+++ SOURCE INFORMATION
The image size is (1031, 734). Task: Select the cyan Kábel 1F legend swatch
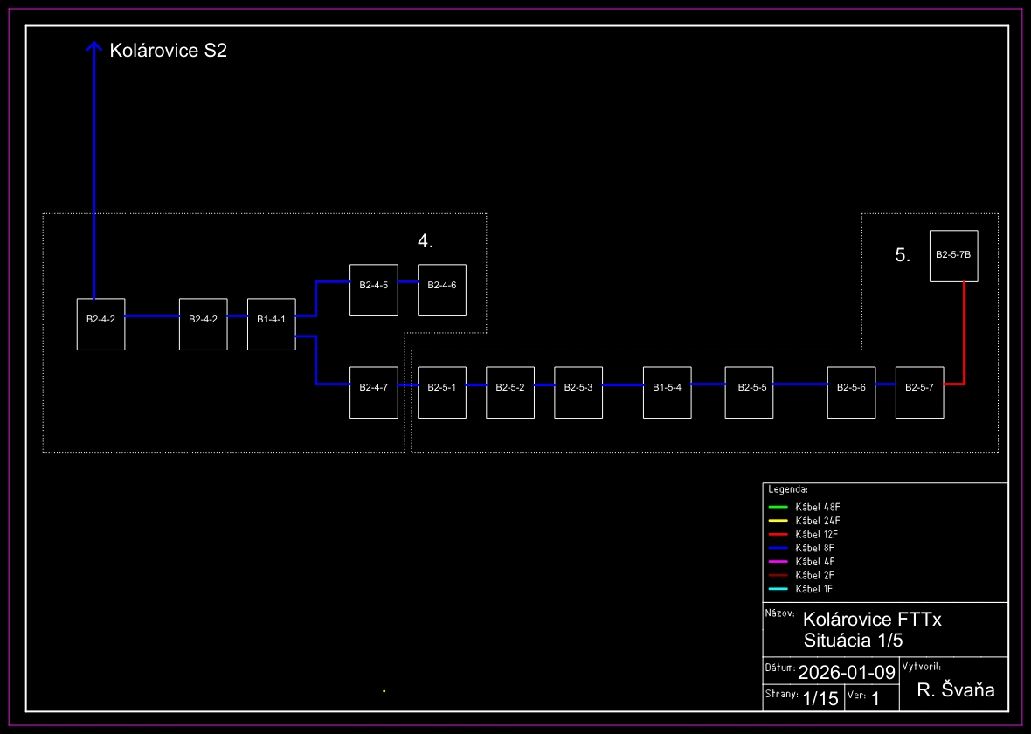pos(778,589)
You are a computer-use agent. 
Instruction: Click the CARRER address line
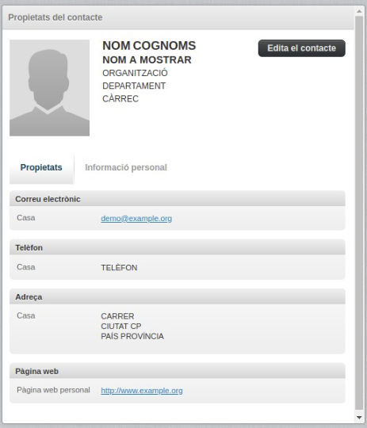pyautogui.click(x=117, y=316)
++++++
Reproduce each line of the records above, exactly and without pictures.

* TASK OUTPUT
The image size is (1031, 734). Task: Select the cyan Kábel 1F legend swatch
pos(778,589)
You are a computer-use agent. 
Instruction: Click the CARRER address line
pyautogui.click(x=117, y=316)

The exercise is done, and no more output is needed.